HISTORICAL CRISIS COMMITTEES

Up to 16-20 delegates

Fast paced crisis committees with full crisis elements based on historical events. They may contain special procedures, or slightly deviate from history for creative reasons or due to the historical records available.

 

No Power to the Soviets: The Soviet August Coup of 1991

Crisis Director: ETHAN Kellogg (ejk244@cornell.edu)

CHAIR: Derrick Bobb (dcb287@cornell.edu)

After half a decade of liberal reforms throughout the country, the Soviet Union is teetering on the edge of collapse. Communist hardliners think that any reform at all is a betrayal of Marxist principles orchestrated by President Mikhail Gorbachev and his Western-sympathetic allies. Simultaneously, nationalists and liberals seem to think that the reforms are nowhere near enough, with some even arguing for the country’s dissolution. As a final attempt to save the Soviet Union, the constituent republics of the country agree to form a new confederation of socialist states, but they are stopped during a coup led by Vice President Gennady Yanayev and other anti-liberalization politicians. The outcome of this coup and the very existence of the Soviet Union is now in your hands.

 

Hate, Suspicion, and Fear: Standard Oil and the United States Government (Joint Crisis Committee)

Grand Crisis Director: pETER hALL (psh67@cornell.edu)

Standard Oil Board of Directors

Crisis Director: Eddie Elliott (eme58@cornell.edu)

CHAIR: Linnea Nordman (ljn36@cornell.edu)

United States Government

Crisis Director: JT Yin (jy785@cornell.edu)

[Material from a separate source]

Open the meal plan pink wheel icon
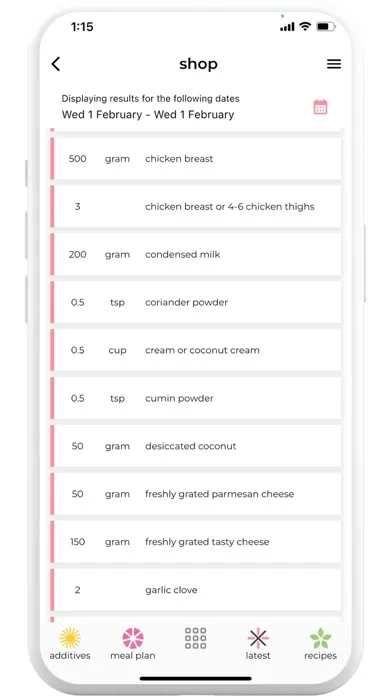This screenshot has width=392, height=696. [133, 638]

CHAIR: Megan Cheng (mc2857@cornell.edu)

The year is 1906. Since its inception in 1870, the Standard Oil Company, led by John D. Rockefeller, has spread its tentacles so deep into the American economy that it controls roughly 90% of the American oil refining industry, and it has not stopped there. Standard Oil has expanded to control pipelines, railroad cars, barrel manufacturing, and many other oil-adjacent industries, giving it ultimate control over any semblance of competition remaining. On November 15th, however, the US government entered the fray, petitioning in the Eastern District of Missouri Circuit Court that the Standard Oil Company of New Jersey and its 70 affiliated corporations conspired to monopolize interstate commerce in the petroleum industry and other adjacent industries. Delegates from the juggernaut that is the Standard Oil Company will face off against a committee of US government officials in a heavy-weight bout that will shape American commerce for decades to come.